Hey Paul,
Your brain and mine must work the same...![]()
We just started dosing lanthanum on small systems and the way we've been doing it is to drip diluted lanthanum into the overflow box and catch the entire tank's contents in a 10 micron filter sock at the sump. This seems inefficient to me as we're prematurely clogging the sock with all the other detritus, fish waste, etc that comes along with the system water. Creating a small side stream seems like it will make for far less maintenance of whatever mechanical filter we choose to use.
I was thinking of building something much like a simple calcium reactor type chamber, with an injection of lanthanum rather than CO2. It needn't be complicated or pressurized, even a 5 gallon bucket would work. The part that matters is a very slow turnover of tank water, say one or two tank turnovers per day, to allow the lanthanum to do its job before getting back into the system. I imagine some lanthanum carbonate will fall out of solution and end up at the bottom of the chamber if the flow through is slow enough. Then I would send the effluent through a 1 micron filter bag, or into a diatom filter if the system were large enough.

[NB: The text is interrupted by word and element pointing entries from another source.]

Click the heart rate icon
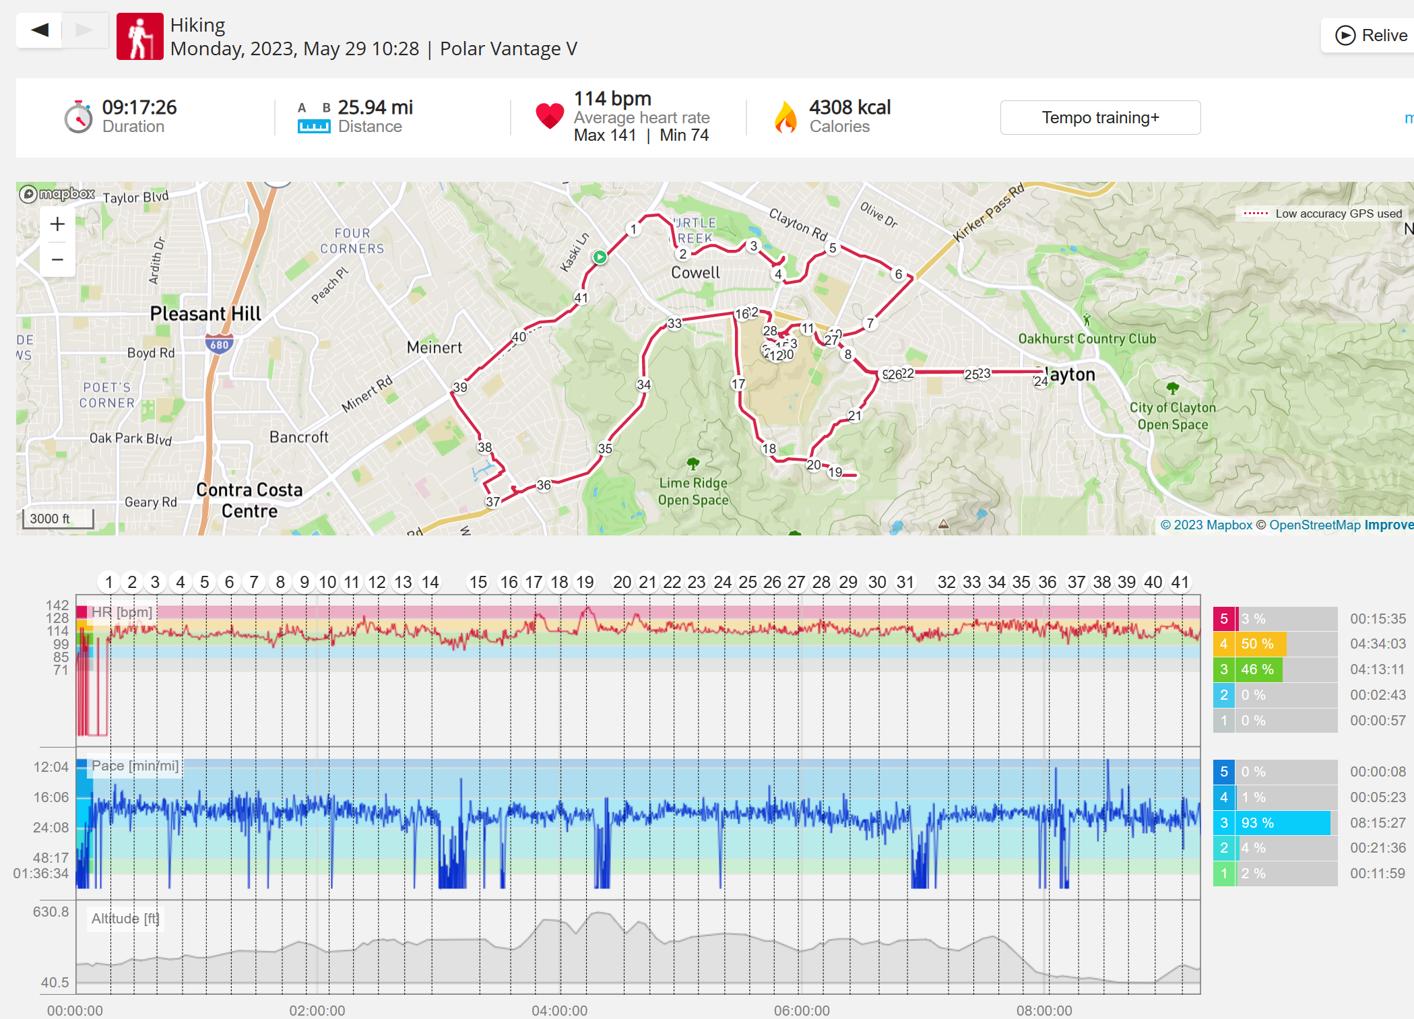[550, 116]
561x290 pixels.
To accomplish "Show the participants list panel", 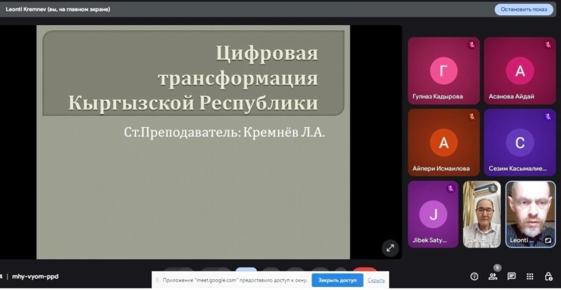I will tap(493, 276).
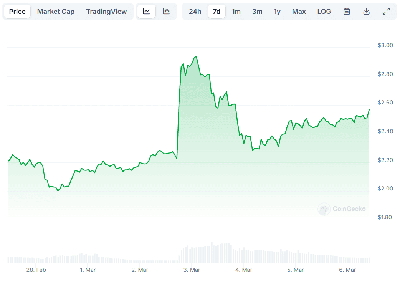
Task: Show the Max price history
Action: click(299, 12)
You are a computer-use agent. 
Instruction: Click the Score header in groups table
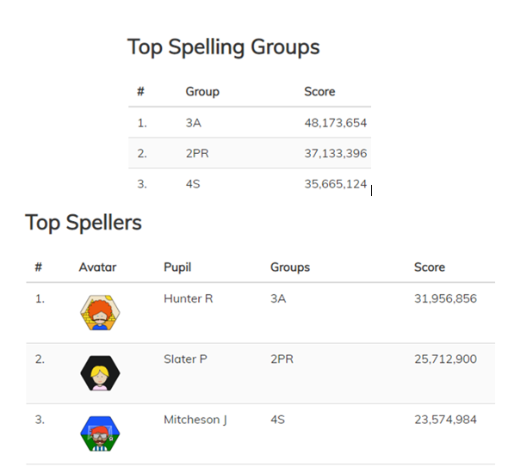(319, 92)
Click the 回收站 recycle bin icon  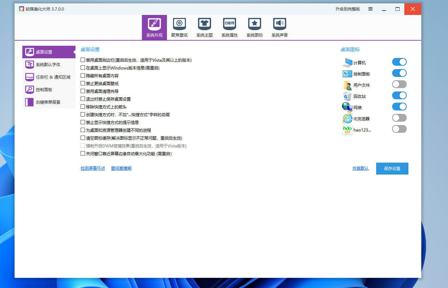(x=346, y=96)
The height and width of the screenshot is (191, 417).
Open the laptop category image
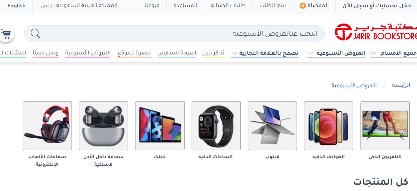[272, 126]
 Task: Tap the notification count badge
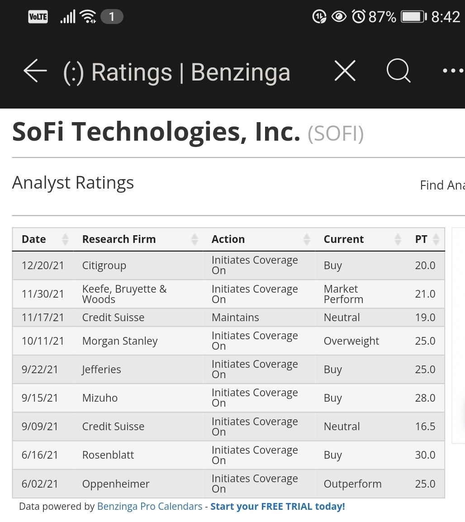[x=112, y=17]
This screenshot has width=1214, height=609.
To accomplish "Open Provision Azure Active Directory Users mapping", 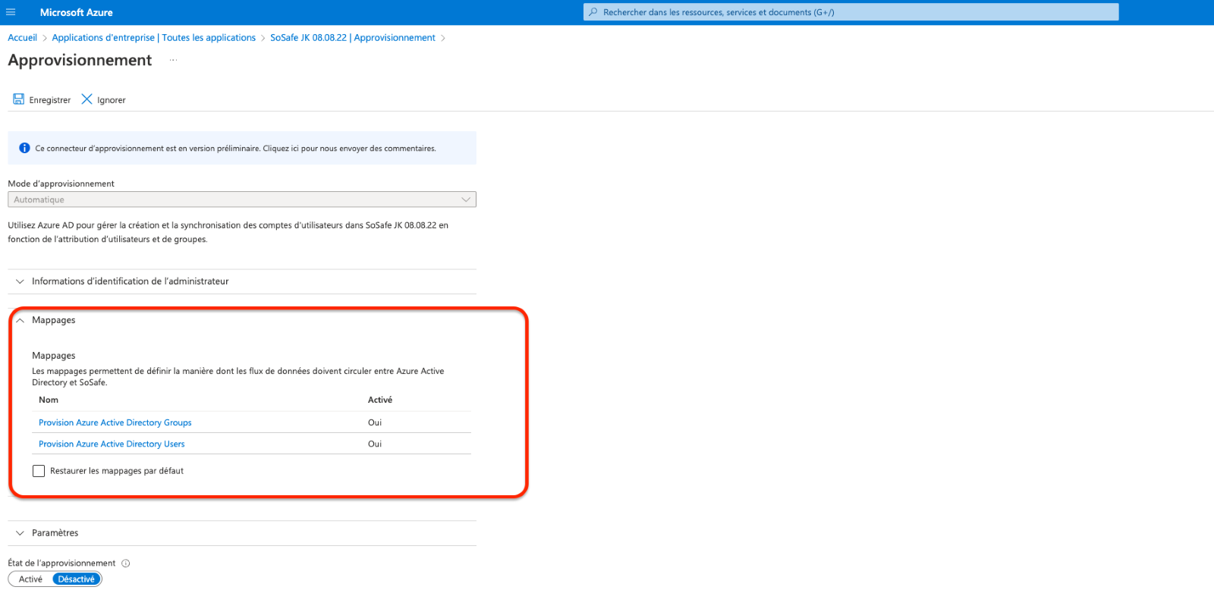I will click(112, 444).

One concern with this might be that with such a small volume you could easily bottom out the phosphate and be sending free La+ ions out with the effluent--I would want to regularly test the effluent for phosphate to assure that it was much lower than the incoming water, but not below a certain threshold (say 0.05-0.10 ppm).
Hope this makes sense, thank you for the ideas and help brainstorming!
could this problem not be solved by diluting the lanthanum more or dripping less in, might even be worth doubleing the amount of chambers untill Po4 levels are lower.